Dai Huixing, Gao Chunqing, Lin Zhifeng, Wang Kaixin, Zhang Xu
Appl Opt. 2021 Dec 1;60(34):10721-10726. doi: 10.1364/AO.442716.
A denoising method based on singular value decomposition (SVD) and variational mode decomposition (VMD) is proposed for wind lidar. Utilizing the covariance matrix based lidar signal simulation model, the performance of VMD, SVD, and VMD-SVD is evaluated. The results show that the VMD-SVD method is of better performance, and the output signal-to-noise ratio (SNR) is about 12 dB at the input SNR of -9. The actual lidar signals processing is performed with this combined denoising method, and the detection range and wind speed at pulse accumulation numbers of 50,100, and 300 are compared. We set the wind speed resulting from noisy signal with pulse accumulation number of 300 as the reference wind speed, and the mean value and standard deviation of wind differences are analyzed. The results show that the denoising method can not only increase the detection range while ensuring the accuracy of wind speed estimation but also achieve the same detection distance with fewer pulse accumulations, thereby improving the temporal resolution. For the pulse accumulation number of 50, the detection range is extended to 24 km from 18.45 km, and the standard deviation of speed difference is 0.88 m/s; for the same detection range, the temporal resolution is increased by about 6 times.
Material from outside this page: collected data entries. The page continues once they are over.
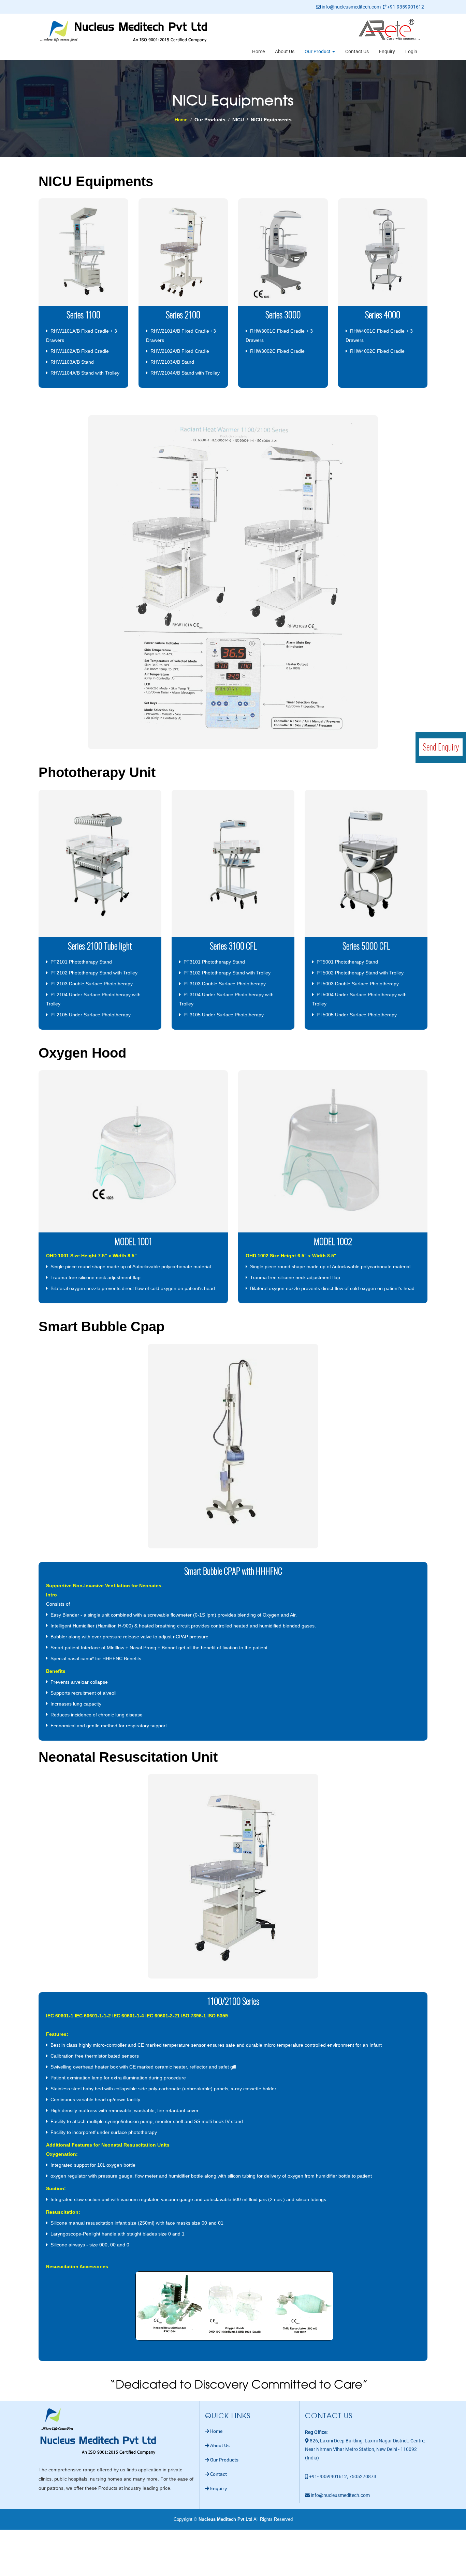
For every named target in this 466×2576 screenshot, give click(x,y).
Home (258, 51)
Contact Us (357, 51)
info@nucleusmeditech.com (351, 7)
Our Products (224, 2460)
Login (411, 51)
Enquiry (387, 51)
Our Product (318, 51)
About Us (284, 51)
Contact (218, 2474)
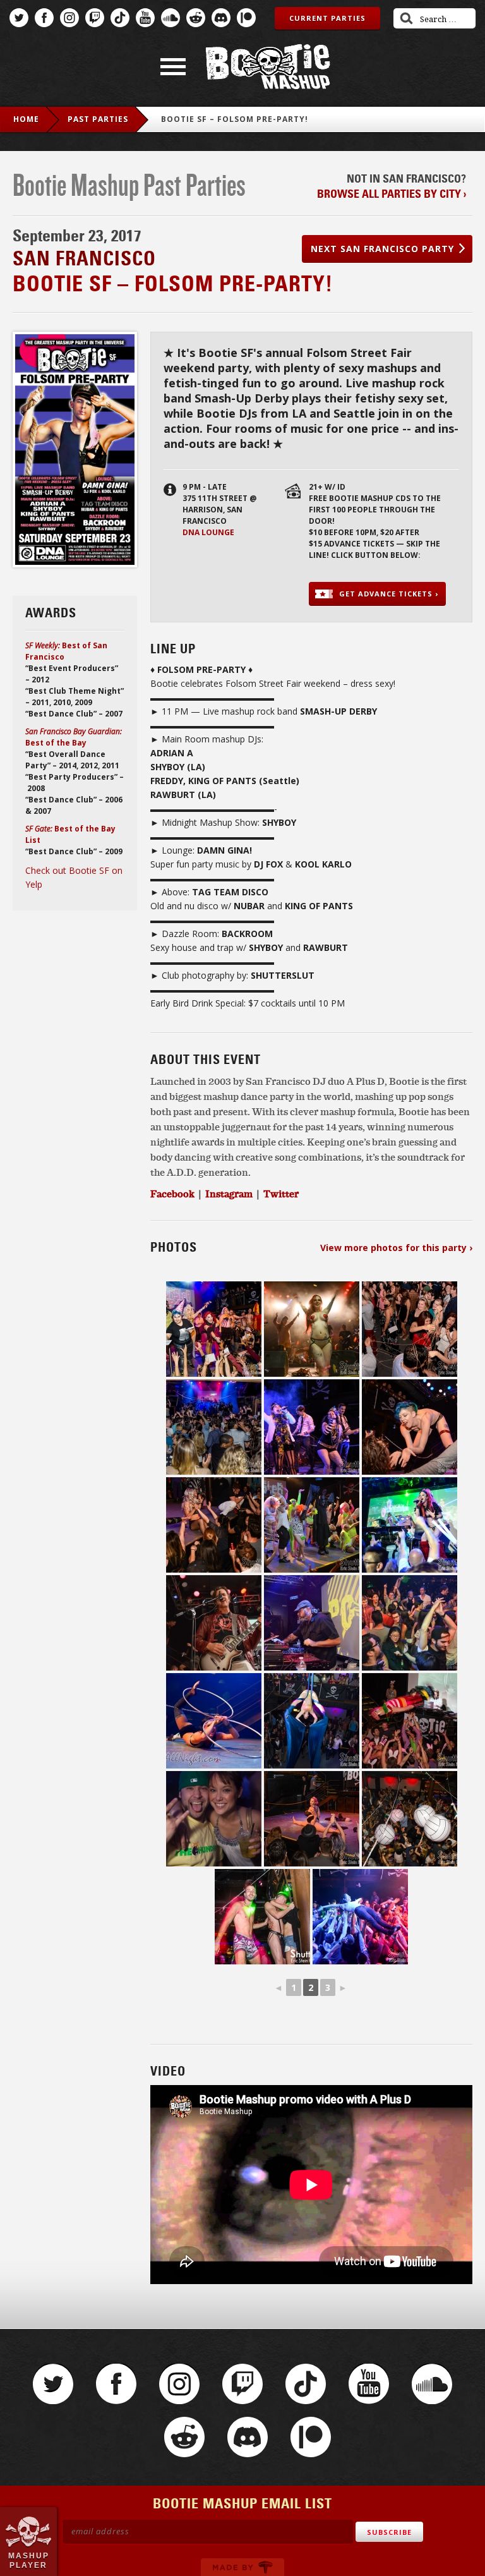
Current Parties (327, 18)
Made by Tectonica (242, 2567)
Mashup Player (28, 2560)
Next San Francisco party (382, 249)
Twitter (18, 17)
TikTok (120, 17)
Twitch (94, 17)
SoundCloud (170, 17)
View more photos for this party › (396, 1248)
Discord (221, 17)
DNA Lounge (208, 532)
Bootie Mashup (268, 66)
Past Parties (98, 119)
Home (26, 119)
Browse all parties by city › (391, 194)
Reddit (195, 17)
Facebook (44, 17)
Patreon (246, 17)
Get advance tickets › (388, 593)
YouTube (145, 17)
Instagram (69, 17)
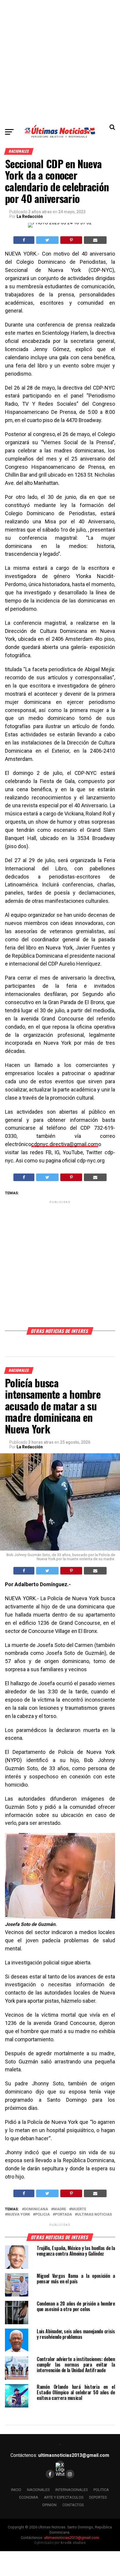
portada (63, 2214)
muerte (78, 2209)
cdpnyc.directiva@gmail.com (64, 1144)
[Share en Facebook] (23, 240)
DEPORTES (98, 2497)
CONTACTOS (73, 2505)
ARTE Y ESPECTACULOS (63, 2497)
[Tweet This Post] (47, 240)
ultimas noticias (94, 2214)
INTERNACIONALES (71, 2490)
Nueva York (18, 2214)
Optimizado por (60, 2543)
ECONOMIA (28, 2497)
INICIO (16, 2490)
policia (42, 2214)
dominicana (36, 2209)
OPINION (49, 2505)
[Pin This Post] (71, 240)
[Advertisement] (60, 60)
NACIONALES (38, 2490)
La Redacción (30, 216)
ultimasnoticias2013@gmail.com (73, 2455)
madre (59, 2209)
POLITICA (101, 2490)
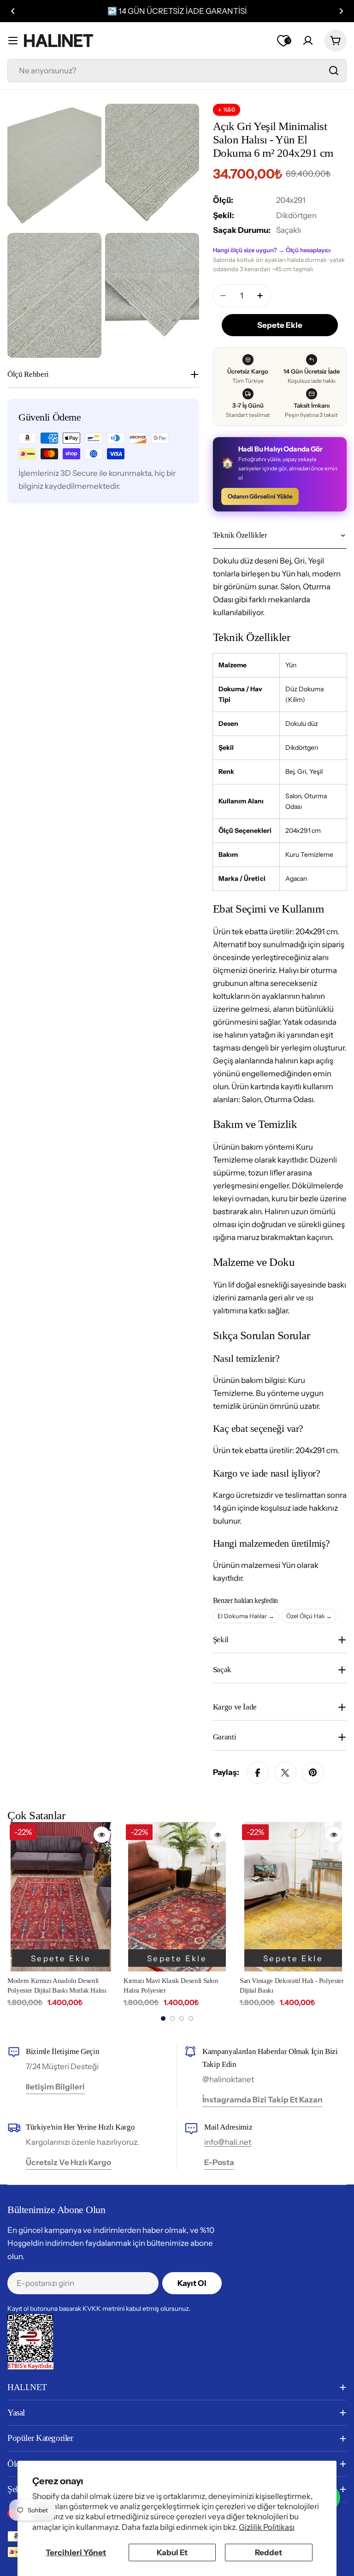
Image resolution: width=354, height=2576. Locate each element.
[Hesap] (307, 40)
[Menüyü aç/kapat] (12, 40)
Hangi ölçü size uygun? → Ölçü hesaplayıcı (271, 250)
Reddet (268, 2552)
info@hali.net (227, 2142)
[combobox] (177, 70)
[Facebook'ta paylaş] (258, 1773)
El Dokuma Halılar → (246, 1616)
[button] (12, 11)
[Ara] (333, 70)
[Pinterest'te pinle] (313, 1773)
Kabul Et (172, 2552)
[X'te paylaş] (285, 1773)
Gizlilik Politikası (267, 2527)
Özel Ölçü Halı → (309, 1616)
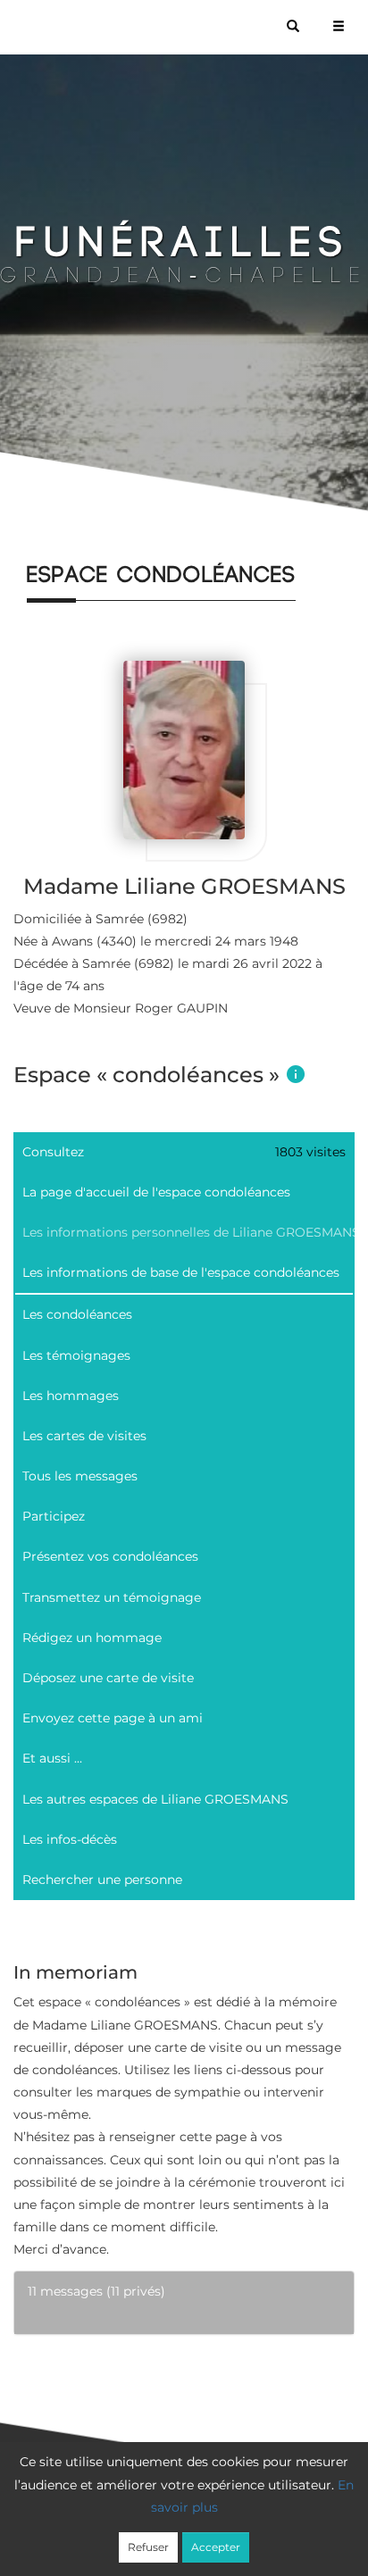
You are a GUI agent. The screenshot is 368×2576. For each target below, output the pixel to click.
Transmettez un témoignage (111, 1597)
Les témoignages (76, 1355)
提出了一种基于奇异值分解(SVD)和变分模态分解(VMD)的用于风激光雷达的去噪方法。利用基于协方差矩阵的激光雷达信号仿真模型,对VMD、SVD和VMD - SVD的性能进行了评估。结果表明,VMD - SVD方法具有更好的性能,在输入信噪比为 -9时,输出信噪比约为12 dB。使用这种组合去噪方法对实际激光雷达信号进行处理,并比较了脉冲累积数为50、100和300时的探测范围和风速。我们将脉冲累积数为300的噪声信号所得到的风速设为参考风速,并分析了风速差异的平均值和标准差。结果表明,该去噪方法不仅能在保证风速估计精度的同时增加探测范围,还能以更少的脉冲累积数达到相同的探测距离,从而提高时间分辨率。对于脉冲累积数为50的情况,探测范围从18.45 km扩展到24 km,速度差异的标准差为0.88 m/s;在相同探测范围内,时间分辨率提高了约6倍。